You may not think that I loved you, but the day we broke it off broke me. As soon as you wrote what you wrote I knew that it was over. I didn’t want for it to be; but I didn’t have the guts to tell you that I needed you to stay. I cared to much about my pride so I didn’t fight for you. In the end I just agreed and called it a mutual decision. Truthfully all the love is still there but I have no idea what to do with it now.

I don’t know if I could say “I want you back”. Because we have tried and tried but it never works out. I want you to be with someone who appreciates you the way I’ve never been able to do. And god knows that you would never take me back. But I don’t want to loose you. I don’t what to loose us.

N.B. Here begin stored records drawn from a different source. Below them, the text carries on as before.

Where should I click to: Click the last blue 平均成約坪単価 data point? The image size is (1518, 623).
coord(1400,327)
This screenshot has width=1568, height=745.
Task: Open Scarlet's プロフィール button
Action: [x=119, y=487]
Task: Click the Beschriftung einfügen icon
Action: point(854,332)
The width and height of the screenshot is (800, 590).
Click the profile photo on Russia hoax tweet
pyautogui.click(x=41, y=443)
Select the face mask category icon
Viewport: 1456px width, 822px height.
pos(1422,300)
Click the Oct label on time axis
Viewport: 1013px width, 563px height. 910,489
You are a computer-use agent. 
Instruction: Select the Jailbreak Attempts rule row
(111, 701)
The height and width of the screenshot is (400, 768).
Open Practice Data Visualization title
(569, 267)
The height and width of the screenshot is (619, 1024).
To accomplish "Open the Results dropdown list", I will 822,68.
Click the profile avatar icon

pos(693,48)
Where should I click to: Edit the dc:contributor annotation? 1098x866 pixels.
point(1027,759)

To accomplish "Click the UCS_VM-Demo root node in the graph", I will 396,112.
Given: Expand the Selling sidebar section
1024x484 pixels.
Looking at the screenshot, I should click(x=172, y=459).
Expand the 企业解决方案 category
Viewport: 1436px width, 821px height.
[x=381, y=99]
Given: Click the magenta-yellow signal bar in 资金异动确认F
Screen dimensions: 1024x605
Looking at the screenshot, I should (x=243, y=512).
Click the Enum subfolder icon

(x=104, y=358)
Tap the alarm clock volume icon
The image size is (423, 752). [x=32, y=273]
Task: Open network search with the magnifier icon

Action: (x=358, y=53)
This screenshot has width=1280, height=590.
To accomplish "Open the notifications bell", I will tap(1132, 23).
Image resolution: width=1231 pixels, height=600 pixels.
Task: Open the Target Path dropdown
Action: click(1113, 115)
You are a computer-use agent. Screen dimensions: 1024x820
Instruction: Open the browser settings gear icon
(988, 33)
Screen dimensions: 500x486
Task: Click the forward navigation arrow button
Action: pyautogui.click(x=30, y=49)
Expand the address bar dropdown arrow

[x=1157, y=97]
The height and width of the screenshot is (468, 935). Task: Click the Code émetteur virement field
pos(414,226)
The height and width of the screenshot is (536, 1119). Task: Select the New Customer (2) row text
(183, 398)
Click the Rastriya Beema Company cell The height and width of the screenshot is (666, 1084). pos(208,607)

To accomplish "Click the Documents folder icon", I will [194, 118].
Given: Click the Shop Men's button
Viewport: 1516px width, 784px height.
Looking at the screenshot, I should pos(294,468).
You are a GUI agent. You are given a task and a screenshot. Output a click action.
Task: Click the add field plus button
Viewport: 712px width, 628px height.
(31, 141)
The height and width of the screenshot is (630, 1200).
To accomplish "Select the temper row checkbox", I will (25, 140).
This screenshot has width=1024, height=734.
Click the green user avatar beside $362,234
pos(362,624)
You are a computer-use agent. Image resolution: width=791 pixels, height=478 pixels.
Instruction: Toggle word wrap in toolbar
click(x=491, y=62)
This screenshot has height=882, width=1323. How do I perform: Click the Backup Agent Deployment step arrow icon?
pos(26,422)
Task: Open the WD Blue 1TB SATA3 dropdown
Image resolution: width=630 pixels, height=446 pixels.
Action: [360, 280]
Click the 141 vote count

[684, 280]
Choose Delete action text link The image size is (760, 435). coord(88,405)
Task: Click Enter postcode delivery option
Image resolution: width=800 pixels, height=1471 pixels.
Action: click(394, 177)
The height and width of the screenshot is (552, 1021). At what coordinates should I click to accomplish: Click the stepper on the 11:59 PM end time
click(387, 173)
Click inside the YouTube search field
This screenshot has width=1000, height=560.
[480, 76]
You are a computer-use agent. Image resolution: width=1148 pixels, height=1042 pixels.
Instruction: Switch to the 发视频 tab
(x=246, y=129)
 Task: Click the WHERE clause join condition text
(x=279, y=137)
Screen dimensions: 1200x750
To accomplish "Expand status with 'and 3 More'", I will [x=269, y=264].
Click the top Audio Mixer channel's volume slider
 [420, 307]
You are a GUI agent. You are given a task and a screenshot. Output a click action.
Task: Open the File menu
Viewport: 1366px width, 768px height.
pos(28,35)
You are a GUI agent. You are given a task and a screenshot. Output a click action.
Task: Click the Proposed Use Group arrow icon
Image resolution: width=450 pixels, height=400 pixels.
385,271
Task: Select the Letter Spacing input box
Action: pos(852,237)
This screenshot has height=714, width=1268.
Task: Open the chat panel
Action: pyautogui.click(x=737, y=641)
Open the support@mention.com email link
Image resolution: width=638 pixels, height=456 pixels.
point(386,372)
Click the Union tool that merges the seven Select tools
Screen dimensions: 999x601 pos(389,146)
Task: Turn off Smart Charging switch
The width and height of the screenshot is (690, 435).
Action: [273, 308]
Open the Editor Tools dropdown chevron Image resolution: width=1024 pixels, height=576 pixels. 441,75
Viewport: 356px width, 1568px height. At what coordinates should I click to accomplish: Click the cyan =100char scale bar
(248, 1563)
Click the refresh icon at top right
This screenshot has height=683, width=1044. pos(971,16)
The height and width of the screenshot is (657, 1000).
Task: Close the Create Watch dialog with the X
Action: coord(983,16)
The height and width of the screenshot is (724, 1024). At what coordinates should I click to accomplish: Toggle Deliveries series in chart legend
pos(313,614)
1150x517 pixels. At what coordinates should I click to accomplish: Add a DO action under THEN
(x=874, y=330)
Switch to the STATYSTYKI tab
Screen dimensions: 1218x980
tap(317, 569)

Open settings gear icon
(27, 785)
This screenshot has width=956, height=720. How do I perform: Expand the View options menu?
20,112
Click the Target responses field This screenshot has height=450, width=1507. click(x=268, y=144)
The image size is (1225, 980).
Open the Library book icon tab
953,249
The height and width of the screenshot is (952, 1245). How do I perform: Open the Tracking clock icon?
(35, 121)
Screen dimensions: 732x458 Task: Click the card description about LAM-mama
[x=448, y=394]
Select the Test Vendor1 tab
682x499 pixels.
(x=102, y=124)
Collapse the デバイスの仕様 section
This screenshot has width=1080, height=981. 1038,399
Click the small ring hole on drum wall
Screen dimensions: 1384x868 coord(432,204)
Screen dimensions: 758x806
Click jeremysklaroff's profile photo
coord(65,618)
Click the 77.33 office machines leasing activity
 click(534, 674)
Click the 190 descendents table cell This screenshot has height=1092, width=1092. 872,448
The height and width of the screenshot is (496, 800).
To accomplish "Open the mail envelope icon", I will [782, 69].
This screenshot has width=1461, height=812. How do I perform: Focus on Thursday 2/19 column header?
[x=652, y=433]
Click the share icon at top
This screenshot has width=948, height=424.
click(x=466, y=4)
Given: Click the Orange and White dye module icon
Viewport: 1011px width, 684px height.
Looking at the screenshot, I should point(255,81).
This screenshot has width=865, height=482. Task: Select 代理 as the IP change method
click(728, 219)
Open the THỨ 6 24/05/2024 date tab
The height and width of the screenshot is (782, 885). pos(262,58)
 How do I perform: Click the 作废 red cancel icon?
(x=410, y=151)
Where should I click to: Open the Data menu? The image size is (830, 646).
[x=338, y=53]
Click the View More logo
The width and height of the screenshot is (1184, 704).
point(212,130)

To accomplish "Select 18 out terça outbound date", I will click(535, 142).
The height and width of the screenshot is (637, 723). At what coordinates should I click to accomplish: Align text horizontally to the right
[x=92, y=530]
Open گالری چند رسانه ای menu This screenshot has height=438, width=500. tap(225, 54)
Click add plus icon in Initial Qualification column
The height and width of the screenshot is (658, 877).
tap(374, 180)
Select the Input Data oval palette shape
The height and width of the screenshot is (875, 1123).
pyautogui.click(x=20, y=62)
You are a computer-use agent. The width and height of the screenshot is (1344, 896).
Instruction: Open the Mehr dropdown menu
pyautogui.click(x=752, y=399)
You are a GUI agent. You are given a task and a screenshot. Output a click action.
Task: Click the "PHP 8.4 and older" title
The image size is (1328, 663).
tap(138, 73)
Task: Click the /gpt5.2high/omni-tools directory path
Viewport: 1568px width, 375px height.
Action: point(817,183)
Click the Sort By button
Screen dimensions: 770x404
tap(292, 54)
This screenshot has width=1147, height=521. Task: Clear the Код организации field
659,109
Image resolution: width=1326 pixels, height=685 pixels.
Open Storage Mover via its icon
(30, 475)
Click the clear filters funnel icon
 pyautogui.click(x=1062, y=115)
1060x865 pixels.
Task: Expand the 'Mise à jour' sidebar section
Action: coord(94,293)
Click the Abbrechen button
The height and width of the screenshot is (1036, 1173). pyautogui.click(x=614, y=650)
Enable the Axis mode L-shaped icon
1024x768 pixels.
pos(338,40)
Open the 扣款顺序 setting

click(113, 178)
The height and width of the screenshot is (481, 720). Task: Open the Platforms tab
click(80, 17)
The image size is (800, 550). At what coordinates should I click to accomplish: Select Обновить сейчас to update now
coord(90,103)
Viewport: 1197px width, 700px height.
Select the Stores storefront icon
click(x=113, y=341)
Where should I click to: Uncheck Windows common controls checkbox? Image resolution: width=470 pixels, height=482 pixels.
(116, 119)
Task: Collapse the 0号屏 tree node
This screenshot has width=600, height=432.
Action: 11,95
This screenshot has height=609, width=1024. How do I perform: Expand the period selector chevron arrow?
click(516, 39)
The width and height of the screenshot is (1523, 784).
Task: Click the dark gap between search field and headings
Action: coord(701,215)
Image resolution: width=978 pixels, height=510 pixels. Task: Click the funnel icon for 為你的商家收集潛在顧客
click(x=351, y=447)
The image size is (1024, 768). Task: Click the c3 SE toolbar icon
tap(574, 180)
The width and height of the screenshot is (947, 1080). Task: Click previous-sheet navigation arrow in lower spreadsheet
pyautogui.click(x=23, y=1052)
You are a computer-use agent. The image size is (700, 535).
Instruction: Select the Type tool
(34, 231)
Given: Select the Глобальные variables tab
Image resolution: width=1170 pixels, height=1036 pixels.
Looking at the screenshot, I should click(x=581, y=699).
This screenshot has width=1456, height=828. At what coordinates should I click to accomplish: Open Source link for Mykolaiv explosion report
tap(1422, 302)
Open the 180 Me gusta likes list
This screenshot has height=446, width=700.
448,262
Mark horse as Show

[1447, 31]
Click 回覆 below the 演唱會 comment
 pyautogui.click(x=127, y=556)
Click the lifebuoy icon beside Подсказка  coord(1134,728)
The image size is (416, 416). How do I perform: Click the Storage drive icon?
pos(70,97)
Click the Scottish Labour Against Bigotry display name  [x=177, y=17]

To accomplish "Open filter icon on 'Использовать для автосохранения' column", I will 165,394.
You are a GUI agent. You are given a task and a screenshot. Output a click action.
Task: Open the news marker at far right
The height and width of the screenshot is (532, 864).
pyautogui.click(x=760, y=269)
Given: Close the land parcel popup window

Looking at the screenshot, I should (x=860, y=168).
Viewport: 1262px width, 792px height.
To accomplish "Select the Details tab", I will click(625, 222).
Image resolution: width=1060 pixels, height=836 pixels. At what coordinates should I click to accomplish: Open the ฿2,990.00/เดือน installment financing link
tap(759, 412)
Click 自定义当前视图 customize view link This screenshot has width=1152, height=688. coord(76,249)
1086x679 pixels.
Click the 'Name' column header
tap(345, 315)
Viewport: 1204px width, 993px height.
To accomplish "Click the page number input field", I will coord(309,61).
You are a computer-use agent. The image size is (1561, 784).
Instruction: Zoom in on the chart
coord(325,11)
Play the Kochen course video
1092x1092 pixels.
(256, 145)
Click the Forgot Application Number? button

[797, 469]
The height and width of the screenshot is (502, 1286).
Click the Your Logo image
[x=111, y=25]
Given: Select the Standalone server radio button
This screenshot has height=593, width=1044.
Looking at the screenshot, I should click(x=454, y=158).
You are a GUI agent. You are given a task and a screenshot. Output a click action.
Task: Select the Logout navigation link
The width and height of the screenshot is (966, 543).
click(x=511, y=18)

As much as it hurts to see you, it hurts so much worse to think about a life without you in it. It wouldn’t be my life if you weren’t in it. Even though all the mess we’ve made and how much we’ve been through, I would never take it back. Put me in the same position two years ago and I would still choose you, over and over. I would never regret that you’ve been mine. Yes, I was a fool to ever doubt the feelings I had for you and I would understand if you chose to never speak to me again. But darling there’s broke pieces of us spread over this entire town.  I I’m in constant fear of how you might somehow disappear before I’ve even told you the truth.

You’re the one that’s always fought for us, so now it’s my time to fight for you. I’m willing to give this a shot and to let you know how much you really mean to me. Without your love, I’m lost. You’ve loved me for all my flaws and quirks. You’ve listened to all my deepest secrets and stood by me in my darkest thoughts. I’m a monster, I don’t recognize my own reflection in the mirror anymore. It’s just a layer of skin which represent me. And I need you. I need you to tell me that it’s going to be ok, and that I’ll always have you. But you’re not here. I still believe that after all the ups and the downs, this thing; you and me, will never be lost. Because you loved me, and I love you and what we had was real.

1 Comment

  1. DarkEyes 10 years ago

    Tell him how you feel. Tell him everything you said here. Don’t wait for tomorrow. Don’t let good things pass you by. Life’s a crapshoot. Everything’s uncertain. But when you find certainty, when you find love, when you find that one person, fight for them. Tell him your feelings. We create our own tragedies. Everything doesn’t have to be tragic. You’re both still on this Earth, breathing, thinking, living. Don’t let something so extraordinary pass you by. Happiness is always within reach. You just have to reach for it.